L'odeur était pestilentielle. Il n'existait aucune ouverture, et l'humidité dégoulinait sur les pierres du château. Les sangs de bourbes étaient entassés dans la pièce avec un sceau pour les excréments, un pour la boisson et un pour se laver. Les portes étaient ouvertes durant les heures de ménage, et quiconque était surpris à leur donner quoi que ce soit risquait de subir le même traitement durant un temps indéterminé. Rodolphus avait réussi à instaurer à Poudlard son propre régime de terreur.
Il les sentit se tendre lorsqu'il pénétra dans la pièce. Ses yeux les parcoururent un à un. Maigres à faire peur, désespérés, ils avaient piètre allure. Draco éclata de rire, tentant de se persuader qu'il ressentait du plaisir à les voir ainsi.
-Tu peux rire, Malefoy, lança un gamin d'une douzaine d'année, mais tu ne vaux pas mieux que nous. Je croyais que les inscriptions te l'auraient fait comprendre.
Les rumeurs les avaient atteints, et eux en avaient retiré de l'espoir. Ils ne se pressaient pas pour les faire disparaître, sachant que leurs conditions pouvaient difficilement empirer. Rodolphus avait donné l'ordre à son neveu de les remettre en place, et Draco choisit le jeune Gryffondor en exemple. Il l'attrapa par le col de sa chemise souillée, une expression de dégoût sur le visage.
-Mon sang n'empeste pas à des miles, rétorqua-t-il avec un sourire goguenard. Tu les aimes, ces inscriptions ?
Alors que le môme ouvrait la bouche, il lui plaqua un index sur les lèvres et le balança sur le sol nu, qu'il heurta avec un craquement satisfaisant. Draco sortit sa baguette et força un nouveau rire à sortir de ses lèvres. Il gifla violemment l'enfant et tint les autres en respect d'un Silencio sur le premier qui protesta. Puis il déchira d'un Diffindo les manches de la robe, et médita.

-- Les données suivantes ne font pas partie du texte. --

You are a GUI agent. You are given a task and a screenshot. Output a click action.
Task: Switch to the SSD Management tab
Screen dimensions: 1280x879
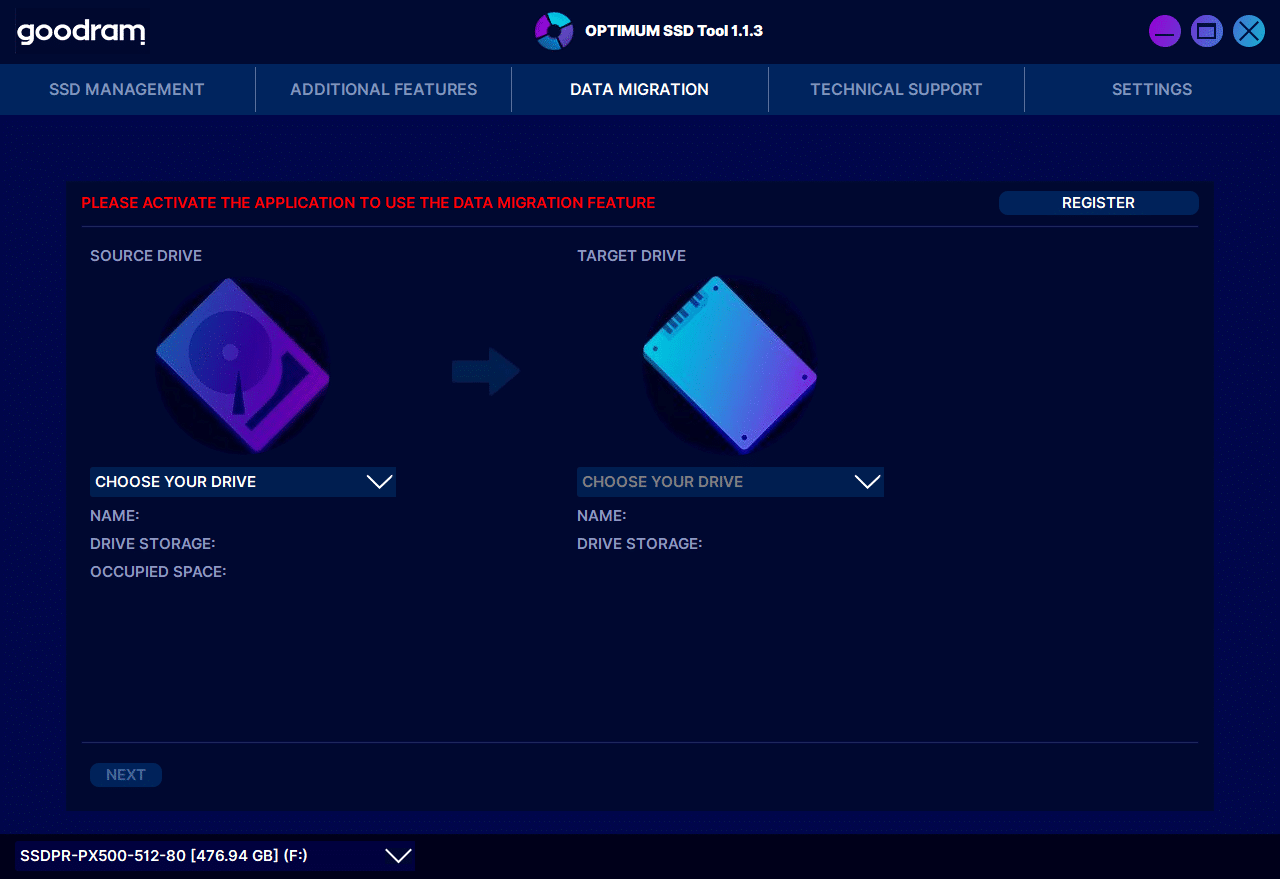pos(127,90)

-Laquelle de ces inscriptions vais-je pouvoir marquer ? persifla-t-il. « Chacun a sa place ? » Il me semble qu'elle avait fait sensation. Peut-être « Le recrutement continue ».
Son esprit sombrait peu à peu, se délitant sous l'effet des brimades qu'il avait dû effectuer et subir depuis la grande opération de résistance lancée par l'Armée de Dumbledore, sous celle de la fatigue et du désespoir.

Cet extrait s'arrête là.